What is being asked: Extract the data from the line containing "Where should I click to: Click the New" through the line containing "click(x=390, y=66)", inclusive, and repeat those lines verbatim.

Raw records:

= = = = =

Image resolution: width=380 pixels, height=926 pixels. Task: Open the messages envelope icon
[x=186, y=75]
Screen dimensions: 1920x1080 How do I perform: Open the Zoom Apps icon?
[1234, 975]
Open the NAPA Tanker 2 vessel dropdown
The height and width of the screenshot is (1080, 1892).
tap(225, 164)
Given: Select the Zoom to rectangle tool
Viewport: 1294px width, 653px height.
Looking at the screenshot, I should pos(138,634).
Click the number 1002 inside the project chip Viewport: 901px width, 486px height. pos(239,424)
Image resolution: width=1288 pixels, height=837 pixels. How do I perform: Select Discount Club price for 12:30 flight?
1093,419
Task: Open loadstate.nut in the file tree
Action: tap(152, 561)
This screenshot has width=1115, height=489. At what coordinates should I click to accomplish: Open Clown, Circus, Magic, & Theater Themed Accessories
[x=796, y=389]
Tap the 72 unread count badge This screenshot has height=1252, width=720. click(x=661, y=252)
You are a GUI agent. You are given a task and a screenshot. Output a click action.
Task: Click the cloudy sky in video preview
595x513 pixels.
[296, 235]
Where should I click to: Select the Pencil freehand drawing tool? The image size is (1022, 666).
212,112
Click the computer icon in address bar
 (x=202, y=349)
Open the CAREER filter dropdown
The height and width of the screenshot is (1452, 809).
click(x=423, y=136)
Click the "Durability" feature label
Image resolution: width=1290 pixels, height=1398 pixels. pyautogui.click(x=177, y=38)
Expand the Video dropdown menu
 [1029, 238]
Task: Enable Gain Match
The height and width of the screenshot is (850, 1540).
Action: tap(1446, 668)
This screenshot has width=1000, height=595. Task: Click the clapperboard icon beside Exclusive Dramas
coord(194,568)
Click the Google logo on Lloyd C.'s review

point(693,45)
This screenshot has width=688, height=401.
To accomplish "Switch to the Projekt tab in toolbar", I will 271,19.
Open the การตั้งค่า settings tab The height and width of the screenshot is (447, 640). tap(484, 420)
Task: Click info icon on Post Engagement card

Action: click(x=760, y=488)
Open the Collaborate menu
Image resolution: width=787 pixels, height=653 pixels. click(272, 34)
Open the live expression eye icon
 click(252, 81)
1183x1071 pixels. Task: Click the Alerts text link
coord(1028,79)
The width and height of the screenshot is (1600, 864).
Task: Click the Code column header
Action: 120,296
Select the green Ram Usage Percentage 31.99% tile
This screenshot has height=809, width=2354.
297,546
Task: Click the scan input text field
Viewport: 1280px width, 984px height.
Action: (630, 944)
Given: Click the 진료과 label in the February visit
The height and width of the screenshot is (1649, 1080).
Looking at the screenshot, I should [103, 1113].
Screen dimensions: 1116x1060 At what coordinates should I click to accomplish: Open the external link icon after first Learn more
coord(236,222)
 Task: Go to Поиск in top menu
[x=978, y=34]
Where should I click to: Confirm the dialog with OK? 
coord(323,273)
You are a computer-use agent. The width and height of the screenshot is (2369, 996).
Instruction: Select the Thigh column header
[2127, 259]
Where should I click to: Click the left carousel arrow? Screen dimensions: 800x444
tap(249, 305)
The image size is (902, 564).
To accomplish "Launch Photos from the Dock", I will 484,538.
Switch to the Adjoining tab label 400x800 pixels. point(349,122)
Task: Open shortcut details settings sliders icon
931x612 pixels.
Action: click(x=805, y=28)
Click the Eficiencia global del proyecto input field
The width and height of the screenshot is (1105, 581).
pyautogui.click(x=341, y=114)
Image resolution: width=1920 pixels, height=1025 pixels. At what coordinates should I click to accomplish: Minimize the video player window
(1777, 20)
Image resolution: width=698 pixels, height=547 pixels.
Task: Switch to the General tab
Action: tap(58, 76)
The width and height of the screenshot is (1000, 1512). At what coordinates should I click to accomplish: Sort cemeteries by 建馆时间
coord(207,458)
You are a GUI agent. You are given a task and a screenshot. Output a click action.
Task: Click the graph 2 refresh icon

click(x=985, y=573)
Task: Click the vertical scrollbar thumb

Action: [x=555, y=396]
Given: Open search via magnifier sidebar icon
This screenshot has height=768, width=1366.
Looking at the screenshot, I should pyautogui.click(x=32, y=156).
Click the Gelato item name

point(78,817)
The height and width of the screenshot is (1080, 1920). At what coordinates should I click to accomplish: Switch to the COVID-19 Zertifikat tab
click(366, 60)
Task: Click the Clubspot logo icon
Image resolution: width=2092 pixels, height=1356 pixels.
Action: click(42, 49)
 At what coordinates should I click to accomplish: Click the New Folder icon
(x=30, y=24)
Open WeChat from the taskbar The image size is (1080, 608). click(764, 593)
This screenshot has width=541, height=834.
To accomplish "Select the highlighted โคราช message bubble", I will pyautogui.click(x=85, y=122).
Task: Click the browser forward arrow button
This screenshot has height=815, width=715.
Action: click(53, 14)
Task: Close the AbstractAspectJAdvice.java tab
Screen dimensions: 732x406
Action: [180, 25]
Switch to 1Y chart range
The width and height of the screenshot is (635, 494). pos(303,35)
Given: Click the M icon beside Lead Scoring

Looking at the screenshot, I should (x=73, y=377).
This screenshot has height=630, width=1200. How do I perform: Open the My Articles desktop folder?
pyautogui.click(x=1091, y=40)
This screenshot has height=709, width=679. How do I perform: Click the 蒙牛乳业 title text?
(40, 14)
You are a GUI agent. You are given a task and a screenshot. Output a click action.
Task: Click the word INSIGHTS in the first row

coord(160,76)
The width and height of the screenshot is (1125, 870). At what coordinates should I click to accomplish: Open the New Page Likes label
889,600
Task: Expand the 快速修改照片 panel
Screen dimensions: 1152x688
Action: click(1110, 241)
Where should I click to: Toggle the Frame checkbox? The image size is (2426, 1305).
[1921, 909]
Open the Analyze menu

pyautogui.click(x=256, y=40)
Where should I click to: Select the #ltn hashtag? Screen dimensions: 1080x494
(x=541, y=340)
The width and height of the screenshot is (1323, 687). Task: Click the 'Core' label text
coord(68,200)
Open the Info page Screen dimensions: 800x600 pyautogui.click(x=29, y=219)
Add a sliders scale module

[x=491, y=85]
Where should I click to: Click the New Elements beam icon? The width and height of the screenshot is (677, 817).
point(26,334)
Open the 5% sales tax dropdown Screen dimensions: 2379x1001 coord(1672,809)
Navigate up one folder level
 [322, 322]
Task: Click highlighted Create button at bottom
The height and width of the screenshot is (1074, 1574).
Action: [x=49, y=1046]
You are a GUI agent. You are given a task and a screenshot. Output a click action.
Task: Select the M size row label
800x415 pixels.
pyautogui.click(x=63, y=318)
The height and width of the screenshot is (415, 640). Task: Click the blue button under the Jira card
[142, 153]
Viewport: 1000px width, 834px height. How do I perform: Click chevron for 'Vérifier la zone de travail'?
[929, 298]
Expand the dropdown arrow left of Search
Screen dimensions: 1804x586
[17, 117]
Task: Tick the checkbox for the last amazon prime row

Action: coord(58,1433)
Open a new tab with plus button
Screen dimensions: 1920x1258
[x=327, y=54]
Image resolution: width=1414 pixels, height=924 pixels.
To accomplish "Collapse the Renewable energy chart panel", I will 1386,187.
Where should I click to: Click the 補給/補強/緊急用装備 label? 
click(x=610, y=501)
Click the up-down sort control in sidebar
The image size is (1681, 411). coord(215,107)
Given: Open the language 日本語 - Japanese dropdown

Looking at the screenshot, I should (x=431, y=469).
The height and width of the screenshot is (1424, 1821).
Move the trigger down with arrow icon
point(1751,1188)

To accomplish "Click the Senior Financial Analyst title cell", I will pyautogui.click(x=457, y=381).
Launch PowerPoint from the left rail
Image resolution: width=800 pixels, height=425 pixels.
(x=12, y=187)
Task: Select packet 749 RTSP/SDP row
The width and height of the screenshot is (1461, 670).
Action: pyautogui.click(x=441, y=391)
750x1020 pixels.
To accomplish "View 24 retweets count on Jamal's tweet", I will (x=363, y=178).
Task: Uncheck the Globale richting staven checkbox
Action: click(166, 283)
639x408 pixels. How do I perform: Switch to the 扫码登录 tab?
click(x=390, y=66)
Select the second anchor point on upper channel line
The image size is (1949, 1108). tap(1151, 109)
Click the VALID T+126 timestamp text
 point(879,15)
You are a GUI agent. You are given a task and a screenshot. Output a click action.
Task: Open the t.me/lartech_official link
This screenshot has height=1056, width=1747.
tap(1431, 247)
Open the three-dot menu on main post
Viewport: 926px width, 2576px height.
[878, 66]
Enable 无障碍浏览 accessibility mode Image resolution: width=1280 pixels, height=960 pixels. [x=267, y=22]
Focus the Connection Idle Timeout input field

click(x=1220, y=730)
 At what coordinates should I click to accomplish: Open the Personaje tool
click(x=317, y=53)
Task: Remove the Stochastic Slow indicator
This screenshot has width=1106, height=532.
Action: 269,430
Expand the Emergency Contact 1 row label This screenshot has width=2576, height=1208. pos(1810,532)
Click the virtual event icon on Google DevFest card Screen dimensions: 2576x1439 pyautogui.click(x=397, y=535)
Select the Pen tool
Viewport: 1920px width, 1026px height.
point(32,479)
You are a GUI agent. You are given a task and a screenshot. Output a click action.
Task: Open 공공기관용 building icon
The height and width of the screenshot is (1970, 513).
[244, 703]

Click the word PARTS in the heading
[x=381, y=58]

= = = = =

Reply to the task:
Where should I click to: Click the New Elements beam icon? The width and height of the screenshot is (677, 817).
point(26,334)
Open the 5% sales tax dropdown Screen dimensions: 2379x1001 coord(1672,809)
Navigate up one folder level
 [322, 322]
Task: Click highlighted Create button at bottom
The height and width of the screenshot is (1074, 1574).
Action: [x=49, y=1046]
You are a GUI agent. You are given a task and a screenshot. Output a click action.
Task: Select the M size row label
800x415 pixels.
pyautogui.click(x=63, y=318)
The height and width of the screenshot is (415, 640). Task: Click the blue button under the Jira card
[142, 153]
Viewport: 1000px width, 834px height. How do I perform: Click chevron for 'Vérifier la zone de travail'?
[929, 298]
Expand the dropdown arrow left of Search
Screen dimensions: 1804x586
[17, 117]
Task: Tick the checkbox for the last amazon prime row

Action: coord(58,1433)
Open a new tab with plus button
Screen dimensions: 1920x1258
[x=327, y=54]
Image resolution: width=1414 pixels, height=924 pixels.
To accomplish "Collapse the Renewable energy chart panel", I will 1386,187.
Where should I click to: Click the 補給/補強/緊急用装備 label? 
click(x=610, y=501)
Click the up-down sort control in sidebar
The image size is (1681, 411). coord(215,107)
Given: Open the language 日本語 - Japanese dropdown

Looking at the screenshot, I should (x=431, y=469).
The height and width of the screenshot is (1424, 1821).
Move the trigger down with arrow icon
point(1751,1188)

To accomplish "Click the Senior Financial Analyst title cell", I will pyautogui.click(x=457, y=381).
Launch PowerPoint from the left rail
Image resolution: width=800 pixels, height=425 pixels.
(x=12, y=187)
Task: Select packet 749 RTSP/SDP row
The width and height of the screenshot is (1461, 670).
Action: pyautogui.click(x=441, y=391)
750x1020 pixels.
To accomplish "View 24 retweets count on Jamal's tweet", I will (x=363, y=178).
Task: Uncheck the Globale richting staven checkbox
Action: click(166, 283)
639x408 pixels. How do I perform: Switch to the 扫码登录 tab?
click(x=390, y=66)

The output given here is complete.